What the task requires.
Your task is to copy the stretch of lines in the records below that begins with the line containing "Viewport: 1543px width, 784px" and ends with the line containing "Given: Click the red B marker near May 15", exactly as written, with nothing added.

Records drawn from a dataset
Start of Block
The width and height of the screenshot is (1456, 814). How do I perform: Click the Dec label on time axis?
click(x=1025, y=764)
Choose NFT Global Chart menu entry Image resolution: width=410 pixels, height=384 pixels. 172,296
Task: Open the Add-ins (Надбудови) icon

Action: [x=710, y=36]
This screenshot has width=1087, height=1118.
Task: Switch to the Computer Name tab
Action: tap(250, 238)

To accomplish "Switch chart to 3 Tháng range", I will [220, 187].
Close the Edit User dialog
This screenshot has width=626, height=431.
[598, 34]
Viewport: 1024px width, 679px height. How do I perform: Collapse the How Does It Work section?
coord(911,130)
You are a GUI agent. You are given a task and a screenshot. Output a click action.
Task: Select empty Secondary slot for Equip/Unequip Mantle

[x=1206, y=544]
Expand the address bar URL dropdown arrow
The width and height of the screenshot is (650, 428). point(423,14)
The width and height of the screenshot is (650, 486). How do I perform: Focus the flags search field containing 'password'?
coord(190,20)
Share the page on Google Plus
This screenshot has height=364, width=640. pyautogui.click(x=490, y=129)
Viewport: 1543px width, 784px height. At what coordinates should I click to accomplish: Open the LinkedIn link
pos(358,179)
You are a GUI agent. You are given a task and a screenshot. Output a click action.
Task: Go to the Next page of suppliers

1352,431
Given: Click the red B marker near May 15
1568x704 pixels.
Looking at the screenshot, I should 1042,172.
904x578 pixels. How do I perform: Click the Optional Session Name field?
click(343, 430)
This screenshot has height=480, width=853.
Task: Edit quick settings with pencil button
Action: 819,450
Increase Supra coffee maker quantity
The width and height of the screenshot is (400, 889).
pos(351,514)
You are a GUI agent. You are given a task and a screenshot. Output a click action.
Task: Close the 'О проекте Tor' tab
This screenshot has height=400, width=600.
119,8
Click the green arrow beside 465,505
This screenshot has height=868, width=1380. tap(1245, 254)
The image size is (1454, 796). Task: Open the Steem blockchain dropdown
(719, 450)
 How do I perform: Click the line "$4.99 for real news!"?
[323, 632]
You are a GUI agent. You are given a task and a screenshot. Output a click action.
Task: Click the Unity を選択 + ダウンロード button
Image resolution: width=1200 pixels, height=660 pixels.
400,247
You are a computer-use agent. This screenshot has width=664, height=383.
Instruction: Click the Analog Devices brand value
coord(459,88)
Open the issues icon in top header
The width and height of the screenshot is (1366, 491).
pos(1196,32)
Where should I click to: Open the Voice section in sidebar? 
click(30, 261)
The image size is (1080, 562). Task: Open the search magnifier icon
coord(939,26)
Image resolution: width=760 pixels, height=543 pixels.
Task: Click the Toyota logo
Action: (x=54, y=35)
End of Block
Solution.
Viewport: 1543px width, 784px height. At what coordinates should I click to accomplish: Open the LinkedIn link
pos(358,179)
You are a GUI agent. You are given a task and a screenshot. Output a click action.
Task: Go to the Next page of suppliers

1352,431
Given: Click the red B marker near May 15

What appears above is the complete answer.